Neuroblastoma (NB) is one of the most common cancer for children, from 7 to 10% of all pediatric cancers. Because of its heterogeneity, no specific treatments are available. Extracellular matrix composition and stiffness was found to have an impact on the proliferation and differentiation of NB. What could be the combined effect of those two parameters?

Proliferation and differentiation of NeuroBlastoma (NB) are affected by the extracellular matrix composition and stiffness. New treatments are needed to address the high-risk situations and heterogeneity of neuroblastoma. We want to mimic some aspects of NB using biomaterials to investigate the roles of matrix stiffness and bioactivity on NB differentiation, in a high throughput manner.

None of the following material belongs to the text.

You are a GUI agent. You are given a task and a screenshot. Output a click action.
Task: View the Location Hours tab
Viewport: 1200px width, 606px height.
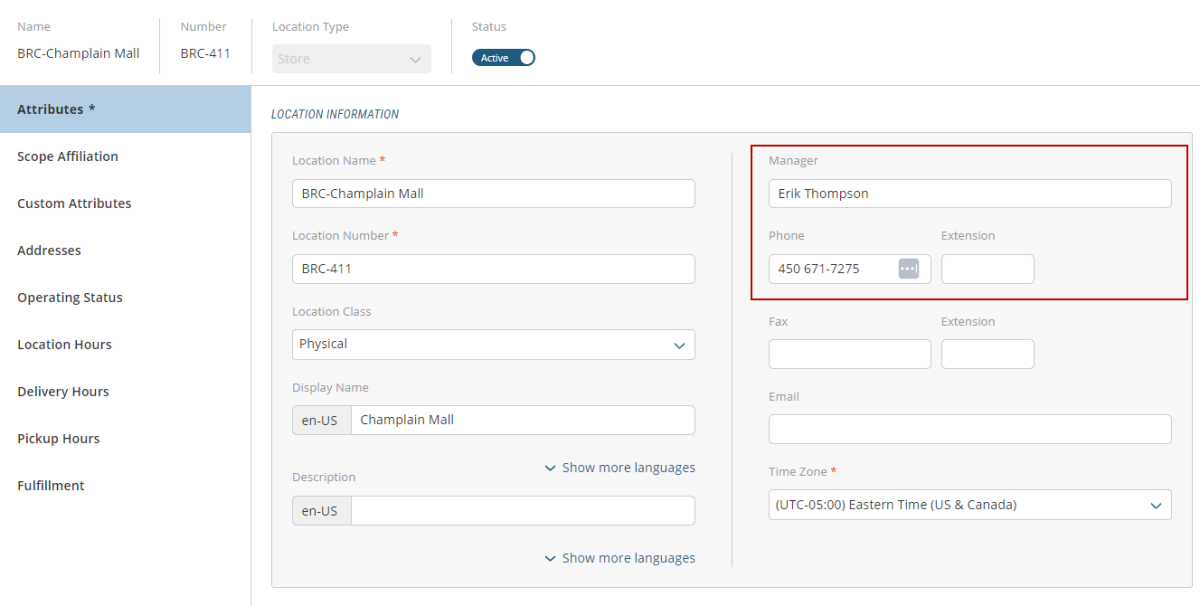tap(64, 344)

For that, we use two types of biomaterials. First, Streptavidin (SAv) biomimetic platform with well-defined surface functionalization on a PDMS base of controlled stiffness. Second, Layer by Layer (LbL) films to test the role of Retinoic Acid RA and Transforming Growth Factors (TGF) when bound to the film or added in solution (soluble) on NB behavior. NB differentiation is assessed via cell morphology and neurite formation.

Tests are performed with Neuro2A and SH-SY5Y neuroblastoma cell lines.

The biomaterials were automatically prepared using a pipetting robot. To match this high throughput production, data were obtained with high content living cell imaging to quantify cell proliferation and high content immuno-fluorescence microscopy to visualize specific markers. Images were analyzed using an array of high content analysis software, notably a high content FijiJ macro. We aim to analyze a wide range of parameter (shape of cell, neurite length and number, size of cell) in a high throughput manner, on support going from simple glass, to biomimetic platforms and films.

Softer substrates, LbL films, and grow factor presentation seem to enhance cellular differentiation. However, we still need to optimize the conditions, increase the number of experiments, and acquire more data. High content images acquisition is settled up, but the analysis could require improvement.

To go further in the biomimetic aspect, we plan to built a 3D model culture , by implementing scaffold to support the engineered biomaterials. By combining 3D, LbL film, and SAv platforms, we would be able to achieve precise spatial, mechanical, and chemical tuning.

This will introduce an additional dimension to the intricacy of analysis, but also represents an opportunity for development of new and innovative techniques, and to get ever closer to the in vivo model.